3. INVEST IN AN ADJUSTABLE STAND UP DESK
It may be a little pricier, but it will be worth it if you work at a desk all day. You can adjust throughout the day to be standing or sitting when you want. It will help you not be stuck in one position for too long and allow you to move your body to reduce muscle and joint stiffness. Stand up desks are becoming more and more popular.
4. TRY THESE EXERCISES
Do you feel stiff? Try these "Side Lying Rainbows" to open things up:
The Cat-Camel exercise is one of my go to movements for back pain. It is a great exercise for training movement throughout your entire spine. Check it out:
MIRACLES OR MYTHS??
Take it from the expert. There are many products on the market and suggestions that claim to help "cure" your posture problems, here's what he has to say about them.
Sitting on an exercise ball: I do not see much benefit to this, as sitting for an extended period of time in any posture is not great. I would recommend spending your money on a comfortable chair instead.
Posture correctors and braces: Not recommended. A good exercise program will teach your body how to feel where it needs to be and will be better in the long run. Posture correctors can also restrict your range of motion, which is not ideal.
STILL EXPERIENCING PAIN, DESPITE SOME OF THESE TIPS AND EXERCISE? JASON DESCRIBES HOW HE WOULD TREAT SOMEONE EXPERIENCING THESE ISSUES.
Athletic therapy is extremely beneficial for people who are experiencing neck/back/shoulder pain. I will always do a thorough assessment to begin the session. This includes a number of questions about their pain, movement analysis and special tests to diagnose the root of where the pain is coming from. Once I determine where the problem is, I will use a variety of manual therapy techniques and RAPID Neurofascial Reset to help soft tissues to relax and reduce pain. These will be targeted to which muscles and joints that I have determined to be needing treatment in my assessment. For those who prefer, I do offer manual therapy only as a treatment option.
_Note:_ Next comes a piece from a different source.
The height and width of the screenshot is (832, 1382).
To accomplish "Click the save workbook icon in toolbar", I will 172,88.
This is a great option for those with busy lives, or are already quite active and looking for a tune up. Though I do recommend both manual therapy and exercise in combination for best results.
I utilize manual therapy to help the client feel better and set them up for success in the exercise rehab portion of the session. The program will be designed specifically to their needs, no cookie cutter programs. Exercises will be prescribed to help restore any range of motion restrictions they may have, to increase strength of the muscles, ligaments, tendons and joints. This will also work to improve overall body awareness and coordination.
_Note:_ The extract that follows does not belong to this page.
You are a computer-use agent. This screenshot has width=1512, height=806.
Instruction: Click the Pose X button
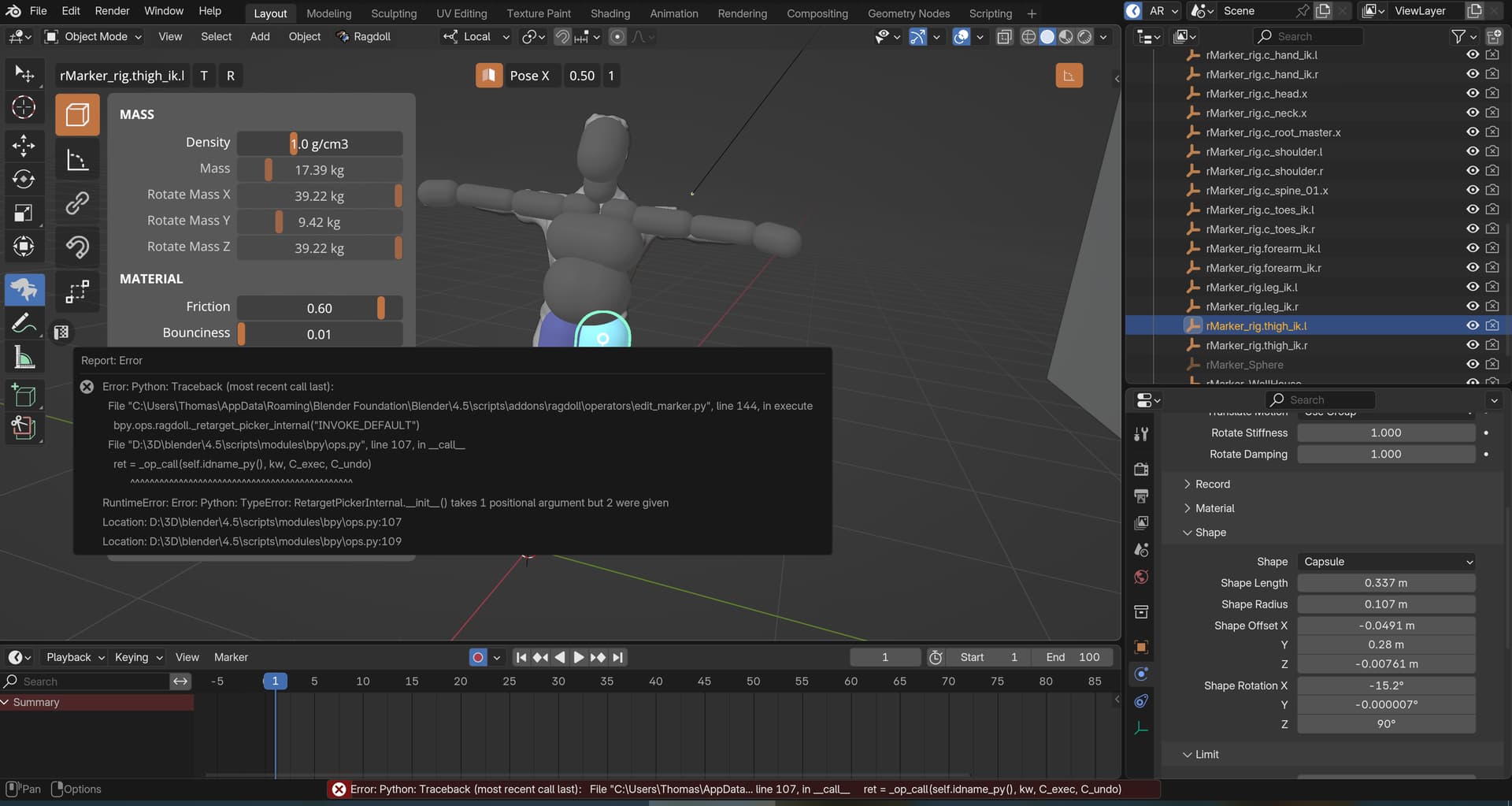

Having full range of motion is important as it allows for proper movement patterns so you are not having to compensate for any restrictions. The strength training is important to help increase the load capacity of the muscles and joints to help reduce risk of future injury. Improving body awareness and coordination will help the client be more aware of how they are sitting/standing and how they are going through life. This is especially important for older clients for fall prevention and maintaining independence.
Last but not least, I make sure to educate the patient so they can leave confident in their ability to manage on their own when they aren't being treated.